Снег таял, на кровать капала кровавая вода. До невозможного резво Дженни соскочила с кровати и схватила Тома за руку. Он не сопротивлялся, когда она потащила его из спальни в коридор и дальше, в ванную. Зло щелкнув выключателем, Дженни сунула окровавленную руку в раковину, и багровая вода полилась на белую эмаль. Она открыла кран и, смыв снег, увидела на грязной ладони глубокий порез.
– Боже! – пролепетала Дженни. – Том, мать твою, возьми себя в руки! Я понятия не имею, в чем дело, в твоей работе, в скором отцовстве, в покупке ли этого громадного говно-дома… но с меня довольно. Слышишь меня? Довольно!
Том смотрел на нее, словно не узнавая, потом несколько раз моргнул. Его глаза сфокусировались и тотчас наполнились слезами.
– Извини меня, Дженни. Боже… Извини меня!
У Дженни защемило сердце. Том казался сбитым с толку, потерянным – как ребенок, который заблудился во время грозы. Волосы спутанные, яркий свет ламп подчеркивает бледность кожи, в глазах слезы, белки глаз покраснели, веки набрякли. А ведь он не стригся уже несколько месяцев, с тех пор, как имидж сменил, – грязные нечесаные патлы лезут в глаза. Как же она раньше этого не замечала?

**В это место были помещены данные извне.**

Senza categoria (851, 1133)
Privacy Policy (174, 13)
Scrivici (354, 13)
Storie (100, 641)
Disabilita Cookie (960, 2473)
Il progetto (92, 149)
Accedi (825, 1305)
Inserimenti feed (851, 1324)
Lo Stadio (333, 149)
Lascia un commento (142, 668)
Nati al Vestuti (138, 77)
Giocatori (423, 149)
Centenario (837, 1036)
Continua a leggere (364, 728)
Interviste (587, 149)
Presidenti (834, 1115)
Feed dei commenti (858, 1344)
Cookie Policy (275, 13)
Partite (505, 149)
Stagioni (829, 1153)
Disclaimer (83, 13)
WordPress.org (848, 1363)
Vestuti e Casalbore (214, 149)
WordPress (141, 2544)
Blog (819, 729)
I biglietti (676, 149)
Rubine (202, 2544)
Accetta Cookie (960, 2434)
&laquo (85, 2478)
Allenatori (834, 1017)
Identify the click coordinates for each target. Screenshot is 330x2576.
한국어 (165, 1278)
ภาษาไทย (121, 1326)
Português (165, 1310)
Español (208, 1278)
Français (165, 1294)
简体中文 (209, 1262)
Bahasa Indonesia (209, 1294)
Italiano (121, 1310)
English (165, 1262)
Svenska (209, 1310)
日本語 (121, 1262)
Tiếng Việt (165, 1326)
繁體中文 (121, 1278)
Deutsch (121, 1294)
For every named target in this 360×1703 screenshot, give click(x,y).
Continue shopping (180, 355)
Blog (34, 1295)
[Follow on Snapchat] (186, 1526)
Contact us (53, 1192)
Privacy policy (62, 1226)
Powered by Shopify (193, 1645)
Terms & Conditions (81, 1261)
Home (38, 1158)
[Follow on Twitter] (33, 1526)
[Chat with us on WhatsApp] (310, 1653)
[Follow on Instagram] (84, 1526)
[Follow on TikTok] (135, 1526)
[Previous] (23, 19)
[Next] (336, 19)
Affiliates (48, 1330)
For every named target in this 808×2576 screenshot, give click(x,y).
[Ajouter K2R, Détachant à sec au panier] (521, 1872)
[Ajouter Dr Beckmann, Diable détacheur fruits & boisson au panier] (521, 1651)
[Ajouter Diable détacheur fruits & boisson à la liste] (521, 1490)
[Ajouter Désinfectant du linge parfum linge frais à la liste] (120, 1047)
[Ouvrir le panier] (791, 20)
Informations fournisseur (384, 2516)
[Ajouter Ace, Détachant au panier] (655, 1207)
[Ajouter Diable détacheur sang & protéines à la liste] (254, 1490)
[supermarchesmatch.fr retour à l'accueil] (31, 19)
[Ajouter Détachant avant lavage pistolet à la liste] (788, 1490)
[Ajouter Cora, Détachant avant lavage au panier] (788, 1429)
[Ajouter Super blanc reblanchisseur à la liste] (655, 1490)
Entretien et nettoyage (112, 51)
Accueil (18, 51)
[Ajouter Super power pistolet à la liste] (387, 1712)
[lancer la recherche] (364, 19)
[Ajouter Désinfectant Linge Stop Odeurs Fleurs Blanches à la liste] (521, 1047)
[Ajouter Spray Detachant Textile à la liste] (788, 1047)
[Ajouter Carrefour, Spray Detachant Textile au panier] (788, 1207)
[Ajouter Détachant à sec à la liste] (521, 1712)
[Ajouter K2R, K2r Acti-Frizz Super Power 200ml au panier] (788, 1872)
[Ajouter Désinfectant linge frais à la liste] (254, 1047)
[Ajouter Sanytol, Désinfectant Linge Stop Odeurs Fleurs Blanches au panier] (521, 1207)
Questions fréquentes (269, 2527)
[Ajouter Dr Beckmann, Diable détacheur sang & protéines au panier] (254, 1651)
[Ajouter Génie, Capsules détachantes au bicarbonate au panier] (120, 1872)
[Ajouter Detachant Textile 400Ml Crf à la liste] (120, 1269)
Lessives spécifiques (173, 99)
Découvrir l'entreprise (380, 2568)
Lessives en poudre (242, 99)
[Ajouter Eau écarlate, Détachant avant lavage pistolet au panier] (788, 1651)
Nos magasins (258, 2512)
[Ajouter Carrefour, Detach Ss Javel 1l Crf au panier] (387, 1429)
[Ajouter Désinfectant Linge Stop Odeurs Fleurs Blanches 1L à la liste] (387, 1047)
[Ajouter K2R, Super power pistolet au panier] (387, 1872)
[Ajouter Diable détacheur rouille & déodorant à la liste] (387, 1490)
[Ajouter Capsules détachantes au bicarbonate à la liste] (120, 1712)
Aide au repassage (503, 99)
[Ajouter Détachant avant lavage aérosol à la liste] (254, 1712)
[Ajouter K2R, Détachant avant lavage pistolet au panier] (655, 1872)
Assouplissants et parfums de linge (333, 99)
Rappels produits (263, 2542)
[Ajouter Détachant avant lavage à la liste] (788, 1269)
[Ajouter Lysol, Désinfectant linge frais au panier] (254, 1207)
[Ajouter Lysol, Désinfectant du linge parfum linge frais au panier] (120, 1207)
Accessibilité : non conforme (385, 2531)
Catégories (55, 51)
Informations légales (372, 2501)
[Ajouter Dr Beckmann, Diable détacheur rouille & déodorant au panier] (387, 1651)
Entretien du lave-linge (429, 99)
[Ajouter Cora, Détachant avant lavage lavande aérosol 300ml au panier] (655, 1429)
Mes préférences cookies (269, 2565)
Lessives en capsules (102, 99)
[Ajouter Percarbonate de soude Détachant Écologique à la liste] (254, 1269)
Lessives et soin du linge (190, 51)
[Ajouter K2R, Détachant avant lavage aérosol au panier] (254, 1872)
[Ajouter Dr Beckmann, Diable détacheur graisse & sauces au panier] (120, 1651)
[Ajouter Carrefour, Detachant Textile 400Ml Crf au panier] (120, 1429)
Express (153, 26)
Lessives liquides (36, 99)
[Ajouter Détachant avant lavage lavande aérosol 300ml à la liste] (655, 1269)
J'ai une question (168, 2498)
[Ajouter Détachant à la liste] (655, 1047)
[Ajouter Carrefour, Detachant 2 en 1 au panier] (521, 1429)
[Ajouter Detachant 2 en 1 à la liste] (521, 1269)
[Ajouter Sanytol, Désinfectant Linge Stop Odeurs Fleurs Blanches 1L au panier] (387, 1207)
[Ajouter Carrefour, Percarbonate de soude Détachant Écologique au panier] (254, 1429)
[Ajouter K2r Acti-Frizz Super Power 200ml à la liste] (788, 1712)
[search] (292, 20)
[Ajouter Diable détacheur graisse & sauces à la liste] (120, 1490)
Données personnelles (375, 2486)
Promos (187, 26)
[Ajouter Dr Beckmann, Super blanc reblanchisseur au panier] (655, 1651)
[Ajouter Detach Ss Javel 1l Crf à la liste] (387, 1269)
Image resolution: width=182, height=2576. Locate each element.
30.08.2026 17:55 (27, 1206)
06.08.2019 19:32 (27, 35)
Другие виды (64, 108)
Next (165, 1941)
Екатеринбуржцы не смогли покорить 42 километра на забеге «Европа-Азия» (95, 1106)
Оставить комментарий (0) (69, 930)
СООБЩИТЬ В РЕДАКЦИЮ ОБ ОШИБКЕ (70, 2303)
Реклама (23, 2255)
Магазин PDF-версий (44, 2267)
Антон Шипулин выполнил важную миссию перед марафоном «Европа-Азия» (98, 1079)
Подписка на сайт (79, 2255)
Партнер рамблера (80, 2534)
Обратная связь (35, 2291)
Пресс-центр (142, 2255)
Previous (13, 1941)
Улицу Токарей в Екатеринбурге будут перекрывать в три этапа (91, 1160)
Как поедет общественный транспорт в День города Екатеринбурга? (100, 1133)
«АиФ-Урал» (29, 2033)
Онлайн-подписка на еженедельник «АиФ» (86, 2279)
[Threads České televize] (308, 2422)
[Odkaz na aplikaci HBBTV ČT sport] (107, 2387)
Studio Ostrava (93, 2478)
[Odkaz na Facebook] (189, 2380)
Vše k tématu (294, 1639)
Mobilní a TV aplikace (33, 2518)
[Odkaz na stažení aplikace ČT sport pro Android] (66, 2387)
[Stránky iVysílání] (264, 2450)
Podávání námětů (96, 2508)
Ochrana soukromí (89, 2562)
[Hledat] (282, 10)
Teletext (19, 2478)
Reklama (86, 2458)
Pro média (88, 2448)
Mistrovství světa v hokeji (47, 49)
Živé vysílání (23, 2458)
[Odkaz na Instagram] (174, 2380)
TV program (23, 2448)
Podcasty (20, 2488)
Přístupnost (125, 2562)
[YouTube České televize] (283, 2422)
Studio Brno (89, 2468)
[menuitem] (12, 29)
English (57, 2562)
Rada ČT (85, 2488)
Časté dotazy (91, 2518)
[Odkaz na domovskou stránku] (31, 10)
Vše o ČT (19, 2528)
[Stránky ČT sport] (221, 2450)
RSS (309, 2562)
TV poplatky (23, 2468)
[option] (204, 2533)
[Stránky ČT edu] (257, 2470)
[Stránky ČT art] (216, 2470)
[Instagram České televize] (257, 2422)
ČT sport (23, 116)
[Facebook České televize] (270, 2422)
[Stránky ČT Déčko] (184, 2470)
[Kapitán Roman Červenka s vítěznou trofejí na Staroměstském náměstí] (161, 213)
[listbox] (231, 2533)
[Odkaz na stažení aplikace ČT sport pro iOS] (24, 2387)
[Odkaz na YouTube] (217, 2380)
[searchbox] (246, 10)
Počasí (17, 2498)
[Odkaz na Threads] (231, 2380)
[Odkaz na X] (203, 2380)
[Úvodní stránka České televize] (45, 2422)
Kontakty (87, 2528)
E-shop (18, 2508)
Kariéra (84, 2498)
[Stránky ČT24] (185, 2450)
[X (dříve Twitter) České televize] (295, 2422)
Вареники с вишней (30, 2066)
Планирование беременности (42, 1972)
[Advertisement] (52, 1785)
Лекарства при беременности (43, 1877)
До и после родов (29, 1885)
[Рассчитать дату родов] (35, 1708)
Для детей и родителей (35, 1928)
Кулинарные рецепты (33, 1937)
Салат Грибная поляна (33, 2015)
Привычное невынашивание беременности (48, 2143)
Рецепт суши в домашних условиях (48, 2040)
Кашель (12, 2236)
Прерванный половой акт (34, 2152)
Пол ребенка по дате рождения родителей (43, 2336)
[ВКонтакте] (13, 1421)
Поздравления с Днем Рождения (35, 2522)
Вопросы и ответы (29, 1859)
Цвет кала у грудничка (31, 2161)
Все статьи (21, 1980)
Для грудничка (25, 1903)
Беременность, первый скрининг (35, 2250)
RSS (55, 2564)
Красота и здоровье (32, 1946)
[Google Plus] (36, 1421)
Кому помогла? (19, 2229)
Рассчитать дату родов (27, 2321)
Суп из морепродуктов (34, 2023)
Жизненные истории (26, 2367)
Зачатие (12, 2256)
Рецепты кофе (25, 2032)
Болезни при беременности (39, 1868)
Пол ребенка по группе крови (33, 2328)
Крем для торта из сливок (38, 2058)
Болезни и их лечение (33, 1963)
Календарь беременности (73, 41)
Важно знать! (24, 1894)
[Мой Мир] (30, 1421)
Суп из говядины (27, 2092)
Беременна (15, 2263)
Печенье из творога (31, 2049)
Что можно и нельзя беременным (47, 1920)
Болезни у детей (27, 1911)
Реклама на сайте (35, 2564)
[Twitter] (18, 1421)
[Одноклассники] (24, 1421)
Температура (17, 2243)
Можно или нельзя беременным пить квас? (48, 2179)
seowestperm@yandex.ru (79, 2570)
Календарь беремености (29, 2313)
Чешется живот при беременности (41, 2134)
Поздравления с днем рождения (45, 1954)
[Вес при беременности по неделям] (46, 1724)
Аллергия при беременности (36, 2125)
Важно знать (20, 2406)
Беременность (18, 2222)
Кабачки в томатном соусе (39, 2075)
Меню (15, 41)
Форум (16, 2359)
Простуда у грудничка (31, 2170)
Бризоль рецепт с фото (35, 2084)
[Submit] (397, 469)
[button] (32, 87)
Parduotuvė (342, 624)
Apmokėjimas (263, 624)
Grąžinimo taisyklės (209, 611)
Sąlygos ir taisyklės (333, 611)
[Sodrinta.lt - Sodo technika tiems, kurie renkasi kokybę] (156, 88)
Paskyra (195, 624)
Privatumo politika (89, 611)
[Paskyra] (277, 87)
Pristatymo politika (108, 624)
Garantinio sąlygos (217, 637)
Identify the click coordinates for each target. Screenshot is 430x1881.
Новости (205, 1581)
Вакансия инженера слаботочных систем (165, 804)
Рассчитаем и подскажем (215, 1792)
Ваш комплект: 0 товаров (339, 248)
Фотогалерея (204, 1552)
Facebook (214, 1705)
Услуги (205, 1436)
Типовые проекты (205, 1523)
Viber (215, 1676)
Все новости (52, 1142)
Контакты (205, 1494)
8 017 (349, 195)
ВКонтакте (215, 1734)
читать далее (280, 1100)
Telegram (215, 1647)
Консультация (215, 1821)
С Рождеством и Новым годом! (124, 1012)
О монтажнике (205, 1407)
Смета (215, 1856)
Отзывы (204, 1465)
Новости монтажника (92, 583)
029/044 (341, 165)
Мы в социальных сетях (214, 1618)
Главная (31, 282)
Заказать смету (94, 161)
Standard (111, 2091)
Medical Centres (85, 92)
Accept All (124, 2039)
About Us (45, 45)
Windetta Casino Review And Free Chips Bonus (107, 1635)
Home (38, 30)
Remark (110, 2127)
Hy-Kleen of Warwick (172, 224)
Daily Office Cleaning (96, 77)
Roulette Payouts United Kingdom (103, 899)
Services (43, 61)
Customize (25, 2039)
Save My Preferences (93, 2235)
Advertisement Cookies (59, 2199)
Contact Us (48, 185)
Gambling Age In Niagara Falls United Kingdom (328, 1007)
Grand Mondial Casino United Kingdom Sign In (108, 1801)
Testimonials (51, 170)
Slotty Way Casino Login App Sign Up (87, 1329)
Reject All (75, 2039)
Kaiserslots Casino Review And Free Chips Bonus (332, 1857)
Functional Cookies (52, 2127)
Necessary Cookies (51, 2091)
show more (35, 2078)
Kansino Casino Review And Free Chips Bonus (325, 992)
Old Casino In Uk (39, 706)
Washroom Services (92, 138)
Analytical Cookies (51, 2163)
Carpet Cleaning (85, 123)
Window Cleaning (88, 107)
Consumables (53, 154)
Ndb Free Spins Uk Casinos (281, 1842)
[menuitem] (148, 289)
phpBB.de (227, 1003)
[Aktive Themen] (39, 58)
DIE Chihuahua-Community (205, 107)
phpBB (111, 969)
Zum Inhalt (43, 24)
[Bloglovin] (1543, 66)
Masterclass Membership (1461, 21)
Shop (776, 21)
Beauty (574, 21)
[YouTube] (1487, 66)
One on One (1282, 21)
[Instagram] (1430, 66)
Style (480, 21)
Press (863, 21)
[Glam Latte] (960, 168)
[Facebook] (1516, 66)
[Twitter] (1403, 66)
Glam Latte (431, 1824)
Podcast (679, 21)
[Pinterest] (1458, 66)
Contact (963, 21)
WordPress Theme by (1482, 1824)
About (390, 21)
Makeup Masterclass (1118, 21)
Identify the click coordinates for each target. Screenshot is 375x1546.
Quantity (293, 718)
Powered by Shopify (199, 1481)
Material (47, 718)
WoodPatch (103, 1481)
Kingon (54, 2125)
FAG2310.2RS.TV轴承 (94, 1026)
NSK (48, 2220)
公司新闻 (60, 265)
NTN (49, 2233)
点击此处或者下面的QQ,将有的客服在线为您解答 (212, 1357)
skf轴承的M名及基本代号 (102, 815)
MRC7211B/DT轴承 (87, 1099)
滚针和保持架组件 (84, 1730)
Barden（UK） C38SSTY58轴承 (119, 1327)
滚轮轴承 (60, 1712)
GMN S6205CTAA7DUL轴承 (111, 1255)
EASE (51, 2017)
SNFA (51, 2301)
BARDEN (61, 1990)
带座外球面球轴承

– Извинений и слышать не хочу! – заявила Дженни, борясь с жалостью. – У тебя кожа ледяная. Я хочу, чтобы ты принял душ, вымылся и согрелся. И руку перевязал. Хочу, чтобы ты лег в постель и выспался. Тебе нужно как минимум восемь часов, а лучше десять. На завтра у нас планов нет, можно встать когда угодно. Как встанешь, мы устроим большой завтрак – с молоком и яйцами. Потом ты посмотришь мне в глаза и извинишься за свой крик. Потом мы как следует поговорим. И такая хрень больше не повторится, не то нас с тобой ждут серьезнейшие проблемы, и дело не только в ребенке.